The data shows the total value of outstanding loans reduced slightly from Q4 2010 to £1,212bn in Q1 2011. Alongside this new advances in the first quarter totalled £33bn, 10% lower than in Q4 2010 but 3% up on the amount advanced in Q1 2010.
New commitments totalled £35bn, 1% up on last quarter and 3% up on Q1 last year. Lending for house purchase represented a reduced share of new lending this quarter, accounting for some 54% of new advances and 52% of new commitments.
The proportion of new lending done at an LTV of more than 90% fell below 2% for the first time since Q1 last year and new lending with a combination of high LTV and high income multiple also fell, to just below 1% of new lending.
The proportion of loans to borrowers with an impaired credit history remained at 0.3%; it has been at this level since Q3 2009.
The number of new arrears cases in Q1 was 35,600, 8% lower than last quarter with the total number of accounts in arrears at the end of the quarter standing at 337,000, 2% down on last quarter and 7% down on Q1 2010.
Consequently, the proportion of the residential loan book that is in arrears, and hence not fully performing, also fell, to 2.88%.
The number of new possessions in the quarter rose for the first time in a year, up 17% to 9,613.
Arrears totalling £34m on 12,916 accounts were capitalised in Q1.
Paul Hunt, managing director of Phoebus Software, said: “Although total lending fell in Q1, this was primarily a result of seasonal factors and the comparison with Q1 2010 is more revealing.
“While still relatively cautious, there are indications lenders are feeling increasingly confident as borrower finances improve - the total number of accounts in arrears fell significantly compared to Q1 2010.

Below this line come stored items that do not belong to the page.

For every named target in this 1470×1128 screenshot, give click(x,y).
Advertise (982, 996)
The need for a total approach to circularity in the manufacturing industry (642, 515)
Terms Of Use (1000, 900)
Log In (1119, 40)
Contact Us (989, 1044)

“Borrowers are benefiting from very low repayment rates, which have allowed them to haul themselves out of difficulty.
“Given that it now looks unlikely that rates will rise before 2012, lenders have responded with cautious optimism about borrowers finances, which will provide a much needed boost to the stagnant property market.”
David Brown, commercial director of LSL Property Services, added: “Record low interest rates played the crucial role in putting a ceiling on arrears and repossessions over the past two years by keeping monthly mortgage payments exceptionally low. But the FSA's latest lending data shows that the soaring cost of living is starting to take its toll on mortgage holders’ household budgets and their ability to meet their monthly mortgage commitments.
“In the first quarter of 2011, possessions were up 17% compared to the previous quarter alone. As inflation continues to soar and we begin to see the impact of public spending cuts ripple through the labour market, borrowers’ budgets will come under increasing strain and the number of homes facing repossession is unlikely to fall away. Thousands have been granted a temporary reprieve by record low interest rates, but it is crucial that when the Bank rate is hiked, borrowers have their finances in order and are not taken unawares by higher monthly costs.”